Many companies have recently implemented reliability initiatives geared toward optimizing the maintenance function at their plants. Some are successful; however, most will admit they did not realize the expected benefits. While there are many approaches to successfully implementing a reliability program, I will discuss a proven model for improving a company’s Reliability-Based Maintenance program through maintenance task optimization focused on failure elimination.

Let’s begin by assuming we are dealing with a large plant with many programs already implemented as they attempt to move toward Reliability-Based Maintenance. A computerized maintenance management system (CMMS) is utilized to manage the operation, a large inspection-based preventive maintenance (PM) program has been built, and a relatively large predictive maintenance (PdM) program is in place to monitor asset condition.

Many of the pieces of the reliability puzzle exist, but improved cost and reliability results have not been realized because integration of the separate systems has not been considered, leaving each system sub-optimized.

Often, programs like those listed above are viewed by organizations as “stand-alone” programs. Yet if there is a concerted effort to refine and integrate all of the programs already in place, we will typically see increases in overall equipment effectiveness (OEE) with a significant reduction in maintenance spending.

The Starting Point
Success is typically measured by the improvement to the company’s bottom line. To achieve the financial success of any project, the key cost drivers addressed by the project have to be understood. For example, a plant may measure types of work (preventive, predictive, failure and modifications), labor and materials.

Let us assume we are looking at a plant where approximately 15 percent of the work is predictive, 35% is preventive, 25% is unexpected failure and approximately 15% of the PM is delinquent each month. In addition, the organization may have a gross overlap between preventive and predictive maintenance activities. Overlap costs money and it occurs for a specific reason. It is important to understand the reason before developing a maintenance strategy.

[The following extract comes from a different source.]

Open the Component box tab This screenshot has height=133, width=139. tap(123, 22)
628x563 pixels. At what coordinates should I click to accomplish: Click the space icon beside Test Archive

Plants can spend many years building PM programs, and they are encouraged to create PMs because they are rewarded for reduced failure when a PM process is implemented. Over time, these PM systems will grow to include inspections for all manner of failures. There can be a negative experience related to a failure, requiring the addition of a PM. The frequency will be set and the PM applied to every piece of equipment that is similar to the one that failed. The consequences or the nature of the failure are usually ignored because they have no bearing on meetings with superiors explaining the failure. The machine failed, the boss is unhappy, and PM makes the boss less unhappy. Over time, the number of PMs increases to the point that many aren’t being completed; even with an extensive PM program, there are still failures that can’t be eliminated.

A plant would begin a PdM program by monitoring a few pieces of highly critical equipment with vibration analysis (where there usually is some success). Of course, success is a positive reward, and to increase that success, the program would grow. If the organization has a lot of support corporately for implementation of PdM, they would typically apply the technology to 50% of their known assets and use all available technologies. To determine how many assets to monitor, the plant should determine how many technologists it can support and then buy the equipment needed to perform the work.

In neither case, PM nor PdM implementation, were the failure modes, effects or consequences of failure evaluated to determine the cost-effectiveness or even the feasibility of the maintenance task to truly predict or eliminate failures.

As an example, a plant may use a predictive technology to monitor bearings, but frequently sends a mechanic to tear down an asset and inspect the same bearings. The ridiculousness of this may seem fundamental. However, it is common in industry. Because of this, we must first discuss the methodology before describing the implementation steps.

The principles used to correct such inefficiencies are:

  • All maintenance tasks must address a specific failure mode
  • Use the least expensive and most effective task to maintain the asset
  • The maintenance task interval will be such that it addresses the failure at the optimal point in that asset’s failure cycle
  • The total cost of the failure must exceed the cost of the tasks to maintain the asset
  • PM should ultimately be a time-based refurbishment, not an inspection
  • Failures created by operating an asset outside of capability cannot be maintained. The asset must be redesigned

To illustrate this approach, let’s take a quick look at the P-F Curve shown in Figure 1. Author John Moubray uses the P-F curve in his book “Reliability-Centered Maintenance II” to demonstrate the timeliness and effectiveness of PdM tasks. Points have been placed along the curve to represent a period of time (P-F) from defect detection point P to functional failure point F. Logic tells us that the longer the warning period, the easier it is to support the planning and scheduling effort necessary for an efficient, Reliability-Based Maintenance organization.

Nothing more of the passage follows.